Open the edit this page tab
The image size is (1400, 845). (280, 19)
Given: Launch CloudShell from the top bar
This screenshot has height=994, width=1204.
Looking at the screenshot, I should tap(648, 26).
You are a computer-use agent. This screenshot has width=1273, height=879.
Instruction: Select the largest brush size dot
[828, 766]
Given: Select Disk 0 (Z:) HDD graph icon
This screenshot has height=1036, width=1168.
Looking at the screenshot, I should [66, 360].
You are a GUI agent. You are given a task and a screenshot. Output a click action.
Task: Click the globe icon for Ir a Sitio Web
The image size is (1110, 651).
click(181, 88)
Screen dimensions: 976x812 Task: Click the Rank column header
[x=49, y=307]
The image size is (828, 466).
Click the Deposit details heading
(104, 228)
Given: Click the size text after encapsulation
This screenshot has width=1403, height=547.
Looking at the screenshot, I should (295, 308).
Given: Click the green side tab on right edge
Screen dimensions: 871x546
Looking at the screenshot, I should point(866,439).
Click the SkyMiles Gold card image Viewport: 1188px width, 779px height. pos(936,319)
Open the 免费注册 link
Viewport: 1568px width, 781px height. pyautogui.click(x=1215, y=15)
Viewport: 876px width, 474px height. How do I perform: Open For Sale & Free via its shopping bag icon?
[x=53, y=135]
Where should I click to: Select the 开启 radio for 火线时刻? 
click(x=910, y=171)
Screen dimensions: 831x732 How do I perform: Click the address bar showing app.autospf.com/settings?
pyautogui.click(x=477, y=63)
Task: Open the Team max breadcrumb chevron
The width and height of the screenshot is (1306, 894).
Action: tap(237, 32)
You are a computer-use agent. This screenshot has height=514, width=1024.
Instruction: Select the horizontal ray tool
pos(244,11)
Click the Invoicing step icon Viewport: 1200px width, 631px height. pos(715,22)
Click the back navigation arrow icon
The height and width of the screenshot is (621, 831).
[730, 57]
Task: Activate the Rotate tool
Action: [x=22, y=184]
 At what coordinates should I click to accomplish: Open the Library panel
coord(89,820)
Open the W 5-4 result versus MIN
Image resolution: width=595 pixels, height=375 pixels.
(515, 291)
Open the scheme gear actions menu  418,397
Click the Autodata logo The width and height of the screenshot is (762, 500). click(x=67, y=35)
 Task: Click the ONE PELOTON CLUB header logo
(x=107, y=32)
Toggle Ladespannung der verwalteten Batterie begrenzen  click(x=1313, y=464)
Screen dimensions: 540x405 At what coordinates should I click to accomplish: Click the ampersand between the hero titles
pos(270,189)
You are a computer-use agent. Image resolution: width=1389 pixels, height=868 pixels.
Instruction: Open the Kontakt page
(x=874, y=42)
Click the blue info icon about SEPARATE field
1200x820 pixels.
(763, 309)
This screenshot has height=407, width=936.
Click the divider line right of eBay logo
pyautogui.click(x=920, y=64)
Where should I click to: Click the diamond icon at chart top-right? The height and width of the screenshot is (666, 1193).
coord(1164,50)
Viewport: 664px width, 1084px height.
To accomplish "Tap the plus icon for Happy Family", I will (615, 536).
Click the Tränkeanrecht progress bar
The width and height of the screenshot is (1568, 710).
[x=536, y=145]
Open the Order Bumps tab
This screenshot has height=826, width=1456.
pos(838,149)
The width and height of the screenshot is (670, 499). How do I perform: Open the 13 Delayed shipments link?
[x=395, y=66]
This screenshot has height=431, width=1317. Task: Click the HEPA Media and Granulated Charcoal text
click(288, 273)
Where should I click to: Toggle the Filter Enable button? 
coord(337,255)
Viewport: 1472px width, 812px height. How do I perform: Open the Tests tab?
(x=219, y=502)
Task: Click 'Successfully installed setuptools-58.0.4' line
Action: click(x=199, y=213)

____________

● **EXERCISE OBJECTIVE**:
Transcribe the records above exactly, but only from the line that contains "Viewport: 1472px width, 812px" through their final line, inclusive.

● **OUTPUT**:
Viewport: 1472px width, 812px height. How do I perform: Open the Tests tab?
(x=219, y=502)
Task: Click 'Successfully installed setuptools-58.0.4' line
Action: click(x=199, y=213)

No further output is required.